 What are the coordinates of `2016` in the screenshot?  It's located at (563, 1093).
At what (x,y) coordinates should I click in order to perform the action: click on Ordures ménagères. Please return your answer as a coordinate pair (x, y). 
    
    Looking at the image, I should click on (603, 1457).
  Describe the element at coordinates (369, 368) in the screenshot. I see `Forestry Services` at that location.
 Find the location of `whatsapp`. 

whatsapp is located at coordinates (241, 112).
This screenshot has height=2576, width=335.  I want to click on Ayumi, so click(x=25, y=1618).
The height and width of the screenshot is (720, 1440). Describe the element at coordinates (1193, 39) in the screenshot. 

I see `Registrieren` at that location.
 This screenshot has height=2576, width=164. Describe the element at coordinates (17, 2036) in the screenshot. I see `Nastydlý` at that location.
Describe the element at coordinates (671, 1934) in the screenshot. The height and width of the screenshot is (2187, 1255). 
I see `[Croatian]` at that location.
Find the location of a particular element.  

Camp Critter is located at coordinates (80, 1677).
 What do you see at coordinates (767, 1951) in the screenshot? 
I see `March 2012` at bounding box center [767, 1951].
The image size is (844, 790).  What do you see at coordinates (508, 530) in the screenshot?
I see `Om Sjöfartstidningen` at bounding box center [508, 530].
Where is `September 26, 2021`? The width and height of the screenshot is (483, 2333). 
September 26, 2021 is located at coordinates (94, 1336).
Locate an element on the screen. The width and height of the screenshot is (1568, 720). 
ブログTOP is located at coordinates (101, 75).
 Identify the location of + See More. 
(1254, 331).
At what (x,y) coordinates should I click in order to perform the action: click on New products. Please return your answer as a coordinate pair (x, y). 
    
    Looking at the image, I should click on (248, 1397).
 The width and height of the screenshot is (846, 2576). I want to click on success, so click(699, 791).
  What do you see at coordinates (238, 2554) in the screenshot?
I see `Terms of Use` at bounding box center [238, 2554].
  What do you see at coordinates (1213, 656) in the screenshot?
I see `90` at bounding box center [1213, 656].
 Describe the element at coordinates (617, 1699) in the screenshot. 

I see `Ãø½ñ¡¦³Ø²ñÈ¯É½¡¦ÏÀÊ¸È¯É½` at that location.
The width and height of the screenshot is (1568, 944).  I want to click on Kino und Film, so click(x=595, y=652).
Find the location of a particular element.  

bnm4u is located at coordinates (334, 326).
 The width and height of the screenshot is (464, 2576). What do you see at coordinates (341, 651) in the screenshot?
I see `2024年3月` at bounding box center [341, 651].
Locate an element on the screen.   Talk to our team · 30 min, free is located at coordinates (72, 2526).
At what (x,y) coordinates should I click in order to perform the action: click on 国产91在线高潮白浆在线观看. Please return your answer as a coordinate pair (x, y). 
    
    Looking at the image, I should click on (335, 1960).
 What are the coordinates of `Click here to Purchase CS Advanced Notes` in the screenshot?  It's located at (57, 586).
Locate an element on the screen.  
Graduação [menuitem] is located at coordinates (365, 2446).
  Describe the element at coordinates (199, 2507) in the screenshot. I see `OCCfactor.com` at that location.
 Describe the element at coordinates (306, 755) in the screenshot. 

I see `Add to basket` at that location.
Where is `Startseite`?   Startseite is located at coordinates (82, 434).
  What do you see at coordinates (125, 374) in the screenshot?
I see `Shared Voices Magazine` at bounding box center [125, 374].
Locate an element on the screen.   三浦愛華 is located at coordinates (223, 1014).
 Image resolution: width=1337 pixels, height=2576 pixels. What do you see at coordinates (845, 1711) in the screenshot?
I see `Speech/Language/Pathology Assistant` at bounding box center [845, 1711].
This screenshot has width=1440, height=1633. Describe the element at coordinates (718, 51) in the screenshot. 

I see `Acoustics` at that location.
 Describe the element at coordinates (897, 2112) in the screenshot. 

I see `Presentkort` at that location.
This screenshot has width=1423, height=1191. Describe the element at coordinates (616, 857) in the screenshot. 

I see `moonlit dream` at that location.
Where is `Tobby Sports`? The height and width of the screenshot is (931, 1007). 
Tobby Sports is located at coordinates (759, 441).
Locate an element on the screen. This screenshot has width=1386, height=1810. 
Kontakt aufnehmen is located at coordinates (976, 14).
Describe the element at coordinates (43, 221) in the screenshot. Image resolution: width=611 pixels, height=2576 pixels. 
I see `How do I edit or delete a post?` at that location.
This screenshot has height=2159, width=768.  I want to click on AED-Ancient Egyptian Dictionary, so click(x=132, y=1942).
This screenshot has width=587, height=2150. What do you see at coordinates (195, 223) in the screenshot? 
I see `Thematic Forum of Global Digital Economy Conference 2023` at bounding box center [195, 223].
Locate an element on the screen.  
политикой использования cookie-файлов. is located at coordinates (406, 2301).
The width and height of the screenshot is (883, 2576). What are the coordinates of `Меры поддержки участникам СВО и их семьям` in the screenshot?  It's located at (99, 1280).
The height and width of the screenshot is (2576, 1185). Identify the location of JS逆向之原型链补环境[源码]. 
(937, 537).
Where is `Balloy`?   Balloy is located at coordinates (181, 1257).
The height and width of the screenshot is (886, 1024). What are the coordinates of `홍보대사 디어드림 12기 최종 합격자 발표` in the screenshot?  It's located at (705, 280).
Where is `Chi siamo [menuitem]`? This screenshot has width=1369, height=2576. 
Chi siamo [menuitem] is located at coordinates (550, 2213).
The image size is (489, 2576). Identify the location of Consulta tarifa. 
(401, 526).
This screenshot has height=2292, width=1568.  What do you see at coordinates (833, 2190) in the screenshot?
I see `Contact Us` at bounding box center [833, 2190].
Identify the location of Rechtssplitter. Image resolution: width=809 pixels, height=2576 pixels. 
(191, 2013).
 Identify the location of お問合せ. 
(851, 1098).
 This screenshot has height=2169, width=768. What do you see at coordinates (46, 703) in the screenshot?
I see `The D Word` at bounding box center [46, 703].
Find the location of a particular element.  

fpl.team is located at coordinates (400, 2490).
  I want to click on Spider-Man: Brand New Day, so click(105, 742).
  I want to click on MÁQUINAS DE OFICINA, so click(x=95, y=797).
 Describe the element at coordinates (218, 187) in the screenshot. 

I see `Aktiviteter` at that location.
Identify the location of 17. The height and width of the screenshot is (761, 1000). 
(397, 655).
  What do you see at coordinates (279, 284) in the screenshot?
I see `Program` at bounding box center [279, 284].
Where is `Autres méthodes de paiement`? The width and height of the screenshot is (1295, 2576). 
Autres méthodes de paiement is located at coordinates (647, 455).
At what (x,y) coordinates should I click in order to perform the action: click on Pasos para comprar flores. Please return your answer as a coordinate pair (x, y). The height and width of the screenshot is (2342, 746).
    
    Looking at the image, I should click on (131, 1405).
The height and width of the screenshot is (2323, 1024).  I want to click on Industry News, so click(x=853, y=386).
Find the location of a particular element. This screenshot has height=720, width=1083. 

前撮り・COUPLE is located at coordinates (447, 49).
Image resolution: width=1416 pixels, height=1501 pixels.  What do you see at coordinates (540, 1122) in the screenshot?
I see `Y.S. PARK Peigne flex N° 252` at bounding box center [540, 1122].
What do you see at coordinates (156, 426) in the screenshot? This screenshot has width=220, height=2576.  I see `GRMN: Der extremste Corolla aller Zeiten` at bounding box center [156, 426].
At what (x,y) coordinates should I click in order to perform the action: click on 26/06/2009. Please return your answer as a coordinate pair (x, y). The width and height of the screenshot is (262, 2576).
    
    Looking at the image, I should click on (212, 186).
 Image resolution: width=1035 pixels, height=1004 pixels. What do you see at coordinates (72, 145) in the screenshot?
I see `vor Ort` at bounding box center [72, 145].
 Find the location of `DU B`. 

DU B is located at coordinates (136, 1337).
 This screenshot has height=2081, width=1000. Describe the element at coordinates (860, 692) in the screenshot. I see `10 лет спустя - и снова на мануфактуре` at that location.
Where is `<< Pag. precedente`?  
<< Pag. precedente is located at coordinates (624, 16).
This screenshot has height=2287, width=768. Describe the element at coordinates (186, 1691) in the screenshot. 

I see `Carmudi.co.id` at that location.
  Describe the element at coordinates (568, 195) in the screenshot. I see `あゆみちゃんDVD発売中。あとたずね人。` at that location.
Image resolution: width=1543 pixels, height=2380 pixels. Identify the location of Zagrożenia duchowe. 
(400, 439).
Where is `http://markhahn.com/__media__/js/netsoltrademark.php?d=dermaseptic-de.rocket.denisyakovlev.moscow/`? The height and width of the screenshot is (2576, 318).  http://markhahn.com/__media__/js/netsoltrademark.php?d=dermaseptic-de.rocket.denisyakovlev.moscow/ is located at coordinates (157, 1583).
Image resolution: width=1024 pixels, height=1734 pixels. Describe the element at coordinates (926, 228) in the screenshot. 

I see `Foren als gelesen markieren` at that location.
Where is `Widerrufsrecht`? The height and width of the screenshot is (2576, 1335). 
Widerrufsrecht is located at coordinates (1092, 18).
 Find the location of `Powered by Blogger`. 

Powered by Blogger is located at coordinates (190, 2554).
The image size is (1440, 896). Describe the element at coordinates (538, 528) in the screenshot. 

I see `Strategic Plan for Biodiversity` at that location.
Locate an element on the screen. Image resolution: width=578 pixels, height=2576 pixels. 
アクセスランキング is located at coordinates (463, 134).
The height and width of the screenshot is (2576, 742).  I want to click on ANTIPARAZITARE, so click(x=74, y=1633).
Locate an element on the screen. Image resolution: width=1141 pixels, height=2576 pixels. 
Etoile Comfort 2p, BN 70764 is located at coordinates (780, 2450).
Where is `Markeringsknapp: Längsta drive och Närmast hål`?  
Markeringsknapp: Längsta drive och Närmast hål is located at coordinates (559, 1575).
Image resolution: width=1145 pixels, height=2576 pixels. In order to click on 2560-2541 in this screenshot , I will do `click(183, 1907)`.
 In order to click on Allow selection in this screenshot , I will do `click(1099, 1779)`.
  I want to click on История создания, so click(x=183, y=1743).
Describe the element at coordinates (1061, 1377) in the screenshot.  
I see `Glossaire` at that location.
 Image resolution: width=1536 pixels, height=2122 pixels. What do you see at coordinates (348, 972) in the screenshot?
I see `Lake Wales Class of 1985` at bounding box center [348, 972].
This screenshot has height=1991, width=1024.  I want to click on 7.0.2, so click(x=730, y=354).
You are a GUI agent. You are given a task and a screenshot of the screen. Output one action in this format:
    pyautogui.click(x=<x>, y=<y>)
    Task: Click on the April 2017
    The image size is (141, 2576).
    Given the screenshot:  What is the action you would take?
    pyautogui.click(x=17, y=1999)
━━━━━━━━
### GIVEN INSTRUCTION
Copy the entries word for word, beginning at the line that contains "This screenshot has height=2159, width=768." and stopping after the line that contains "(191, 2013).".

### RESPONSE TO THE EXERCISE
This screenshot has height=2159, width=768.  I want to click on AED-Ancient Egyptian Dictionary, so click(x=132, y=1942).
This screenshot has width=587, height=2150. What do you see at coordinates (195, 223) in the screenshot? 
I see `Thematic Forum of Global Digital Economy Conference 2023` at bounding box center [195, 223].
Locate an element on the screen.  
политикой использования cookie-файлов. is located at coordinates (406, 2301).
The width and height of the screenshot is (883, 2576). What are the coordinates of `Меры поддержки участникам СВО и их семьям` in the screenshot?  It's located at (99, 1280).
The height and width of the screenshot is (2576, 1185). Identify the location of JS逆向之原型链补环境[源码]. 
(937, 537).
Where is `Balloy`?   Balloy is located at coordinates (181, 1257).
The height and width of the screenshot is (886, 1024). What are the coordinates of `홍보대사 디어드림 12기 최종 합격자 발표` in the screenshot?  It's located at (705, 280).
Where is `Chi siamo [menuitem]`? This screenshot has width=1369, height=2576. 
Chi siamo [menuitem] is located at coordinates (550, 2213).
The image size is (489, 2576). Identify the location of Consulta tarifa. 
(401, 526).
This screenshot has height=2292, width=1568.  What do you see at coordinates (833, 2190) in the screenshot?
I see `Contact Us` at bounding box center [833, 2190].
Identify the location of Rechtssplitter. Image resolution: width=809 pixels, height=2576 pixels. 
(191, 2013).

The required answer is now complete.